How to research a company for sales
Good outreach starts before the first email or call. Sales teams, agencies, partnerships teams, and RevOps teams all need a fast way to understand what a target company does, how it presents itself, and what signals suggest it is worth prioritizing.
Most prospect research guides stay generic. They tell you to read the homepage, check LinkedIn, and scan recent news. That is useful, but it often misses one practical signal hiding in plain sight: the software a company uses on its website.
Why company research matters before outreach
Better research improves relevance. If you understand a company's positioning, growth signals, and current website stack before you reach out, you can write messages that feel specific instead of generic.
It also improves qualification. Research helps you decide whether the account fits your market, whether there is likely budget or urgency, and whether the company is using tools that make it more likely to need what you sell.
What to research before contacting a company
1. Website and messaging
Start with the company's homepage, product pages, and navigation. Look at how it describes its offer, who it seems to target, and what kind of customer problems it emphasizes. This gives you quick context for how the business wants to be seen.
2. Product and pricing
Product packaging and pricing pages can tell you whether the company sells into SMB, mid-market, or enterprise buyers. They can also reveal trial motions, self-serve positioning, service-heavy offers, or new packaging changes that are useful during account research.

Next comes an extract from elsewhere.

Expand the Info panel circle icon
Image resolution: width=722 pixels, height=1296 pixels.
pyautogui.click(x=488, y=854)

3. Hiring and growth signals
Open roles, team pages, and public announcements can show where the company is investing. A wave of hiring in ecommerce, marketing operations, data, or customer support often gives more useful context than company size alone.

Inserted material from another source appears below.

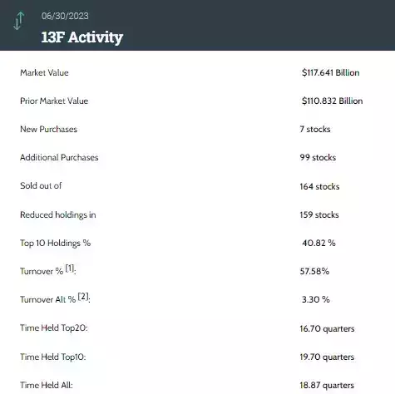Select the Prior Market Value row label
Screen dimensions: 395x394
coord(54,101)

4. Recent launches or changes
Blog posts, changelogs, case studies, and newsroom updates can reveal what the company is shipping, which markets it is chasing, or whether it is in the middle of a broader website or go-to-market change.

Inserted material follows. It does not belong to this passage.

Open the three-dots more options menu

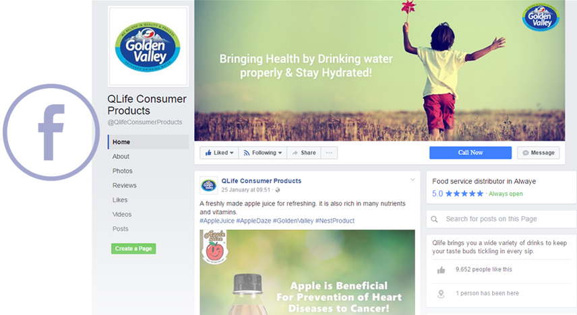(x=329, y=153)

5. Software and tools used on the website
This is where research gets more actionable. A company's website can reveal what CMS, ecommerce platform, analytics tools, chat software, forms, support tools, or personalization products it appears to use. For many commercial teams, that context is directly useful for qualification and outreach.
How to find out what software a company uses
You can inspect a website manually, but that usually means digging through page source, scripts, tags, and widgets one domain at a time. That is manageable for the occasional check, but it becomes slow when research is part of an everyday sales workflow.
Website software matters because it adds real context. A CMS or ecommerce platform can shape how the site is managed. Analytics and tag tools can show how the company measures performance. CRM-connected forms, chat tools, support platforms, and personalization products can reveal how the team handles demand capture and customer experience.
If you specifically want to inspect frameworks or CMS platforms in more detail, Wappalyzer already has a guide on how to find out what CMS or framework a website is using. For sales research, the broader goal is not just to identify a site build. It is to understand what that stack says about the account.
How Wappalyzer helps with company research
Wappalyzer gives you a practical way to inspect one company website without turning the task into manual source-code research. Start with technology lookup when you want to check a single domain and see what technologies Wappalyzer detects.
If you want more context around a category or product, use technology pages to explore how Wappalyzer organizes technologies and where different tools fit across website stacks.
If a target account matters enough to watch over time, you can use website alerts to monitor changes. That helps when research is not only about what the company uses today, but whether its stack starts changing before your next touchpoint.
From one company to a repeatable workflow
Once you have researched a few target accounts this way, the next step is to make the process repeatable. Instead of checking one company at a time, you can move from one-off research to list-based prospecting and identify more companies that match the technologies you care about.
That is where lead lists become useful. You can start with a single researched company, understand which technologies matter to your motion, and then expand into broader company discovery when you are ready to scale.
Some teams would describe that broader workflow as technographic prospecting, but the practical point is simpler: better website research helps you find better accounts and approach them with more context.